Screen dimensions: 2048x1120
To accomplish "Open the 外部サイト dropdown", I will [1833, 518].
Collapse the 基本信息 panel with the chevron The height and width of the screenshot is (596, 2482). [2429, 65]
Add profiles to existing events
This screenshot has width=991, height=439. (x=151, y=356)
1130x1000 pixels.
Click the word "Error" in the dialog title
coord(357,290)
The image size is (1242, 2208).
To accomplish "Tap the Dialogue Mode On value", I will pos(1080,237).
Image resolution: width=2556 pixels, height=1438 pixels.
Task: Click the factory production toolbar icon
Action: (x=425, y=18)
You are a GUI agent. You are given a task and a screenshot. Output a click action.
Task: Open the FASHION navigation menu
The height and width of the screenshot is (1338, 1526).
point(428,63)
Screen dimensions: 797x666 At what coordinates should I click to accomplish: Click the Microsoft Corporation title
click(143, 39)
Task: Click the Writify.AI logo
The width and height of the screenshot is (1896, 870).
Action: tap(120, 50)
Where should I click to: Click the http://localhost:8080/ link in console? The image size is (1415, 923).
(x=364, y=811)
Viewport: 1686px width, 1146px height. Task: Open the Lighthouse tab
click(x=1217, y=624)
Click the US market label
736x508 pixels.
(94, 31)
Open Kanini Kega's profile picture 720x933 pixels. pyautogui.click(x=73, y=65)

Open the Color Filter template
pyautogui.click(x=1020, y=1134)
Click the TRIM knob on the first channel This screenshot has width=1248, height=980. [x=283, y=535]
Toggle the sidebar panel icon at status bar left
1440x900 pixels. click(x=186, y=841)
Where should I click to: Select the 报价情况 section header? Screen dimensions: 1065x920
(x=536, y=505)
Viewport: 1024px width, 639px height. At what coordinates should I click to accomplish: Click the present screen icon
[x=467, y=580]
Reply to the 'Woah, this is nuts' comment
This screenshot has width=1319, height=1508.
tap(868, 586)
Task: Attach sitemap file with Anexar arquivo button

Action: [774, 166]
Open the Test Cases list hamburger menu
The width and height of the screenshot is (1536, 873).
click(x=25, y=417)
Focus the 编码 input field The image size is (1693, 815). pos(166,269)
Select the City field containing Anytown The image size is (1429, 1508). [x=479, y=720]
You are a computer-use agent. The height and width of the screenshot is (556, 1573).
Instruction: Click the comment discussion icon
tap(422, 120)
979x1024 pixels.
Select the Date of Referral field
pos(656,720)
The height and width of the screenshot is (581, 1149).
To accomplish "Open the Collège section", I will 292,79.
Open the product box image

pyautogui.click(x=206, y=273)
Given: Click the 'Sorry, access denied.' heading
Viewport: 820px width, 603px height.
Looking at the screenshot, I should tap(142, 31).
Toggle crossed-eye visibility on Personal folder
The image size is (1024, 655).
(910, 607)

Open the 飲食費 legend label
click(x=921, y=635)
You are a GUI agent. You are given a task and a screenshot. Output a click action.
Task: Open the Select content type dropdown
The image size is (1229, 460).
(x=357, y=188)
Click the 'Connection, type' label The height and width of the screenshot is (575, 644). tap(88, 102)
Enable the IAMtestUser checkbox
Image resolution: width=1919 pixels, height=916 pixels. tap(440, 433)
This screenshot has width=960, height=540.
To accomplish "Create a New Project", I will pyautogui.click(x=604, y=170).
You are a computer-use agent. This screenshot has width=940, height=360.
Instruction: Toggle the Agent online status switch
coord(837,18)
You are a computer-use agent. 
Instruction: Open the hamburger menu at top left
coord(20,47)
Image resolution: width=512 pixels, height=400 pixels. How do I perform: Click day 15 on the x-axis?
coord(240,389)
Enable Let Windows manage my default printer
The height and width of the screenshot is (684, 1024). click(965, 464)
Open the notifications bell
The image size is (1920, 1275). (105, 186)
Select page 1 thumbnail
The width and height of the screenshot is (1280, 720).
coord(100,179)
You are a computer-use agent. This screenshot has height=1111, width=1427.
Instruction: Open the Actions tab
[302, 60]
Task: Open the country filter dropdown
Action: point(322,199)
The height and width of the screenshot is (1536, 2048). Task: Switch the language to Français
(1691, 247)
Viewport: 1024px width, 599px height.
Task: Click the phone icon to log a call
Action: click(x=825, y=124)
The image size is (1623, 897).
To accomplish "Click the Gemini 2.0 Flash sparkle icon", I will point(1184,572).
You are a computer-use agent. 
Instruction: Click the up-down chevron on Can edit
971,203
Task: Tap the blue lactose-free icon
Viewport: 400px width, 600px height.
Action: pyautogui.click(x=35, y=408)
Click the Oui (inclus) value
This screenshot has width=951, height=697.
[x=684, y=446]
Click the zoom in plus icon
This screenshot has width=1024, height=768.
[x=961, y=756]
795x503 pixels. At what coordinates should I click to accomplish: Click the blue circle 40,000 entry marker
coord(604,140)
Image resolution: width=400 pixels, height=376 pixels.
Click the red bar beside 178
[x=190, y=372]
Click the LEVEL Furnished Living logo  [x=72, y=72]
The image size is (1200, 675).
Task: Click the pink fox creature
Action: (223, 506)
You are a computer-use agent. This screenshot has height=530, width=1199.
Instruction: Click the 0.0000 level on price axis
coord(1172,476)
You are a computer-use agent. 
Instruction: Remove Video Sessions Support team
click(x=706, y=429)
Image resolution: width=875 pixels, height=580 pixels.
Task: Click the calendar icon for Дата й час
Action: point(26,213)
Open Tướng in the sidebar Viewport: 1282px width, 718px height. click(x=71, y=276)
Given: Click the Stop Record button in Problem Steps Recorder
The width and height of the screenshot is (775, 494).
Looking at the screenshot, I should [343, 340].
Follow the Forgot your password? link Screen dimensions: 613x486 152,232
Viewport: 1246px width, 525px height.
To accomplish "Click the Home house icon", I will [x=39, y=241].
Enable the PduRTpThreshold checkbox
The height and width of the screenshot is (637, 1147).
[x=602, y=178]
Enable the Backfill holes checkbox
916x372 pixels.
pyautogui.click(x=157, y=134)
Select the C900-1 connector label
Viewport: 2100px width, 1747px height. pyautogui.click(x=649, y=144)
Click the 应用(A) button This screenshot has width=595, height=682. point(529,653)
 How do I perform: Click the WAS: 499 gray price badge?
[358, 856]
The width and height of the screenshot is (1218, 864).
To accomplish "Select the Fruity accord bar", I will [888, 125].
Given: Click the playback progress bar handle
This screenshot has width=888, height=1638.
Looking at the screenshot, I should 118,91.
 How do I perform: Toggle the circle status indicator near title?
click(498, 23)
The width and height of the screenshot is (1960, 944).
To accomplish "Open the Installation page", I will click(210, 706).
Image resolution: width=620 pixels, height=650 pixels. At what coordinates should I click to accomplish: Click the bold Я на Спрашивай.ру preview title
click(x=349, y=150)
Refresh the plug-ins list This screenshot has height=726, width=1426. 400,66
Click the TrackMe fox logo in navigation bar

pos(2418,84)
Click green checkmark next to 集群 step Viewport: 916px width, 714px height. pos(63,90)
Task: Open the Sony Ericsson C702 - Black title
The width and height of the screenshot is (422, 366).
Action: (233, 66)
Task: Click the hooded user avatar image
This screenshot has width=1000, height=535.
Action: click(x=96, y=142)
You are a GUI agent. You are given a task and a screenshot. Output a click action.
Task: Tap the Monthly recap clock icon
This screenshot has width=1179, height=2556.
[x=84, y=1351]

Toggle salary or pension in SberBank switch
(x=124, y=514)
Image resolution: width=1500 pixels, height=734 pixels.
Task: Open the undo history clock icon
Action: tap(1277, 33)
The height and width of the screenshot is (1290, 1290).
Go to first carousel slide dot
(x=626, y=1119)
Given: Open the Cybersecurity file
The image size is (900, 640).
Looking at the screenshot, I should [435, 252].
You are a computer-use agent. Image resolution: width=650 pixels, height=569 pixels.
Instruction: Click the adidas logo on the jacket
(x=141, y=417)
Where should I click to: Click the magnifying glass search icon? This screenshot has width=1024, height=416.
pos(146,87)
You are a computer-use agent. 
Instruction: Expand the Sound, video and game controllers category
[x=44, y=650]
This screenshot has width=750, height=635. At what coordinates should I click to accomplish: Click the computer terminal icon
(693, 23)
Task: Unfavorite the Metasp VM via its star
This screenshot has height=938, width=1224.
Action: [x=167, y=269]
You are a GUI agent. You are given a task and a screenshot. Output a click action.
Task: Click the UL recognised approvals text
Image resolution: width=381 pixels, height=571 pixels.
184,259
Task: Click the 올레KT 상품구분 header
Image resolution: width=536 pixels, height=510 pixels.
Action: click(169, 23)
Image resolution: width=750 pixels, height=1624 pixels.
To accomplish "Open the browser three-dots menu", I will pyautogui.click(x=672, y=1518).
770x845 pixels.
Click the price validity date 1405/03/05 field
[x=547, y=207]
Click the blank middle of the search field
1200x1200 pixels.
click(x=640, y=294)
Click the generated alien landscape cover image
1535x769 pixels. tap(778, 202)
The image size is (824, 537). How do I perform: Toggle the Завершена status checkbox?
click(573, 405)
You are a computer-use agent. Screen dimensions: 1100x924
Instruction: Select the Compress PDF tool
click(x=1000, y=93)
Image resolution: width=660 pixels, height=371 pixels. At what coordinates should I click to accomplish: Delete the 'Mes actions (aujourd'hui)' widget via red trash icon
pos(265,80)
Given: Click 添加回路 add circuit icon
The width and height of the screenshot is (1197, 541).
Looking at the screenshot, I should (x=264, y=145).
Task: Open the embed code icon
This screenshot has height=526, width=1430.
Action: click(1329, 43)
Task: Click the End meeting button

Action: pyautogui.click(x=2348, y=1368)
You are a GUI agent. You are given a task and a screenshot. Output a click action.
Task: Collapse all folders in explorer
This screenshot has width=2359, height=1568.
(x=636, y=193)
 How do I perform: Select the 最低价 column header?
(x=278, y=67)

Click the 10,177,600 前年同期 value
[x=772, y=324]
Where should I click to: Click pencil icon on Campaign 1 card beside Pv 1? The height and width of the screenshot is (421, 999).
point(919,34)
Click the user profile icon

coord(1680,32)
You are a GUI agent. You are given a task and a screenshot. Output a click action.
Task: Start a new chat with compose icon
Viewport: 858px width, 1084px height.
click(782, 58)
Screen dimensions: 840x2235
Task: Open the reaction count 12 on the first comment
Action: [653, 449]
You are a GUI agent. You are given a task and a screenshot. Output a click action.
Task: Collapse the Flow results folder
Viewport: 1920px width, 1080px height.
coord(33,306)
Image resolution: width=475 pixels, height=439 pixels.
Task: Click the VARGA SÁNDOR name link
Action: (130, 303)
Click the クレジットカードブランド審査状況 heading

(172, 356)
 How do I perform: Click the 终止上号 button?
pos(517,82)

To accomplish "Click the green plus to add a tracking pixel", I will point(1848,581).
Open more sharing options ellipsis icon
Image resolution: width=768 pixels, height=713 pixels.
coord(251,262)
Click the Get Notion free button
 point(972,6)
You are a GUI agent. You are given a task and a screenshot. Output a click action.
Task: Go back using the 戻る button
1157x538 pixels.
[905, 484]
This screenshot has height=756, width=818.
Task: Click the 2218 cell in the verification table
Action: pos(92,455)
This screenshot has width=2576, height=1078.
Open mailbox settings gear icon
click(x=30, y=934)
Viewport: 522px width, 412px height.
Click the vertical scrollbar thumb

◆ ◆ ◆ ◆

Work to do:
Give the lines from the one containing "Task: Tap the blue lactose-free icon" through the one containing "pyautogui.click(x=157, y=134)", inclusive, as a JSON list of strings with one string per line. Leave out blank lines.

Final result:
[
  "Task: Tap the blue lactose-free icon",
  "Viewport: 400px width, 600px height.",
  "Action: pyautogui.click(x=35, y=408)",
  "Click the Oui (inclus) value",
  "This screenshot has width=951, height=697.",
  "[x=684, y=446]",
  "Click the zoom in plus icon",
  "This screenshot has width=1024, height=768.",
  "[x=961, y=756]",
  "795x503 pixels. At what coordinates should I click to accomplish: Click the blue circle 40,000 entry marker",
  "coord(604,140)",
  "Image resolution: width=400 pixels, height=376 pixels.",
  "Click the red bar beside 178",
  "[x=190, y=372]",
  "Click the LEVEL Furnished Living logo  [x=72, y=72]",
  "The image size is (1200, 675).",
  "Task: Click the pink fox creature",
  "Action: (223, 506)",
  "You are a computer-use agent. This screenshot has height=530, width=1199.",
  "Instruction: Click the 0.0000 level on price axis",
  "coord(1172,476)",
  "You are a computer-use agent. ",
  "Instruction: Remove Video Sessions Support team",
  "click(x=706, y=429)",
  "Image resolution: width=875 pixels, height=580 pixels.",
  "Task: Click the calendar icon for Дата й час",
  "Action: point(26,213)",
  "Open Tướng in the sidebar Viewport: 1282px width, 718px height. click(x=71, y=276)",
  "Given: Click the Stop Record button in Problem Steps Recorder",
  "The width and height of the screenshot is (775, 494).",
  "Looking at the screenshot, I should [343, 340].",
  "Follow the Forgot your password? link Screen dimensions: 613x486 152,232",
  "Viewport: 1246px width, 525px height.",
  "To accomplish \"Click the Home house icon\", I will [x=39, y=241].",
  "Enable the PduRTpThreshold checkbox",
  "The height and width of the screenshot is (637, 1147).",
  "[x=602, y=178]",
  "Enable the Backfill holes checkbox",
  "916x372 pixels.",
  "pyautogui.click(x=157, y=134)"
]